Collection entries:
==*==
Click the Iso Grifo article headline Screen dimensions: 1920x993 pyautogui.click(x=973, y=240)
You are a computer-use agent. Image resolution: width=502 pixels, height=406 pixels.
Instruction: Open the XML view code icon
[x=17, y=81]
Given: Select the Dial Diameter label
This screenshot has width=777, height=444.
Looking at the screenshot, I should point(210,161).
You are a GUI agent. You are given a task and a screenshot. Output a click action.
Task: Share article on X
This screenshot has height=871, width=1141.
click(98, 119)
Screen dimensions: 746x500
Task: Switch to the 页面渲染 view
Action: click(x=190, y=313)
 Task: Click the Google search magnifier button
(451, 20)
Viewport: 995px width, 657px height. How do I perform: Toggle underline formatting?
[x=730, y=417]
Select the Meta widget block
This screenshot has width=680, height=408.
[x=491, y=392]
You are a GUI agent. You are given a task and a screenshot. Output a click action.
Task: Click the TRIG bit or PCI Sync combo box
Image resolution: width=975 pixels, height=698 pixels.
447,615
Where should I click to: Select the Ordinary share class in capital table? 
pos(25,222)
==*==
What to do: Word for word, repeat the data from its first line through the line with "Task: Click the TRIG", including both of those lines and no others.

Output:
Click the Iso Grifo article headline Screen dimensions: 1920x993 pyautogui.click(x=973, y=240)
You are a computer-use agent. Image resolution: width=502 pixels, height=406 pixels.
Instruction: Open the XML view code icon
[x=17, y=81]
Given: Select the Dial Diameter label
This screenshot has width=777, height=444.
Looking at the screenshot, I should point(210,161).
You are a GUI agent. You are given a task and a screenshot. Output a click action.
Task: Share article on X
This screenshot has height=871, width=1141.
click(98, 119)
Screen dimensions: 746x500
Task: Switch to the 页面渲染 view
Action: click(x=190, y=313)
 Task: Click the Google search magnifier button
(451, 20)
Viewport: 995px width, 657px height. How do I perform: Toggle underline formatting?
[x=730, y=417]
Select the Meta widget block
This screenshot has width=680, height=408.
[x=491, y=392]
You are a GUI agent. You are given a task and a screenshot. Output a click action.
Task: Click the TRIG bit or PCI Sync combo box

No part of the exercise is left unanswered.